課題: 以下の一覧について、「This screenshot has」を含む行から始めて「tap(513, 10)」を含む行で終わる範囲を、両端の行も含めて番号付きリストとして出力してください。空行は除いてください。

入力データ:

* * *

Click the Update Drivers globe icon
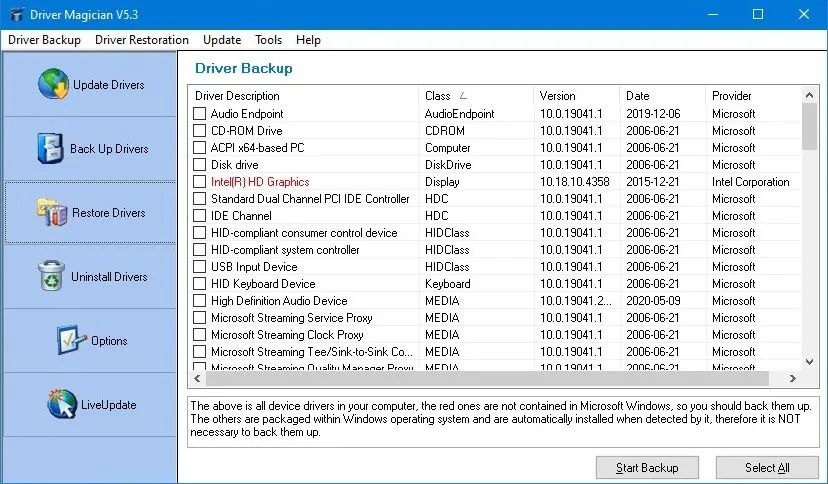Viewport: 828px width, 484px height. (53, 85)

* * *

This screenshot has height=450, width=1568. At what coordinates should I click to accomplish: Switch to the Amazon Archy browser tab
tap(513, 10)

* * *

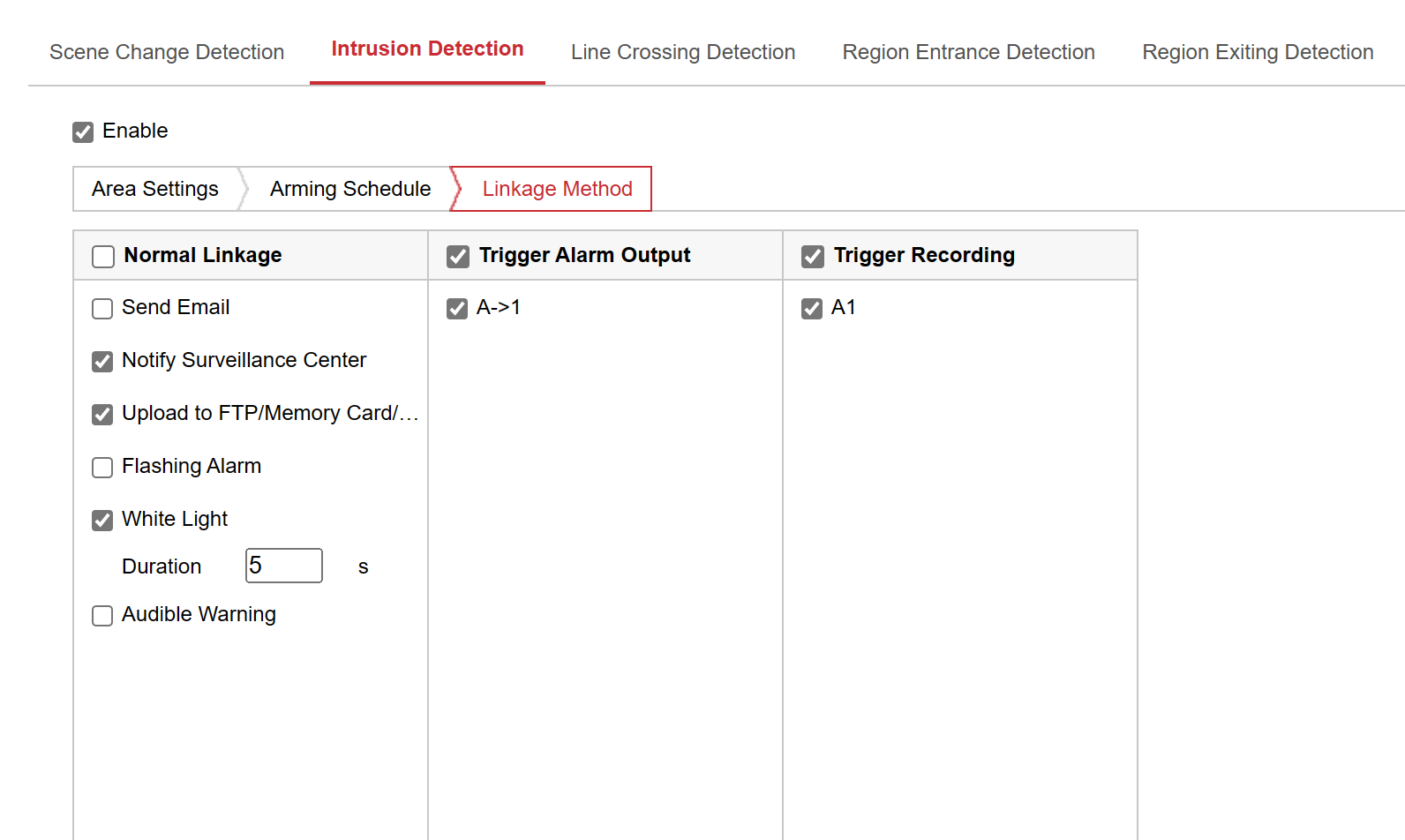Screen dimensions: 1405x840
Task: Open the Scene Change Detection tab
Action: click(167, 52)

* * *

回答:
1. This screenshot has height=450, width=1568. At what coordinates should I click to accomplish: Switch to the Amazon Archy browser tab
2. tap(513, 10)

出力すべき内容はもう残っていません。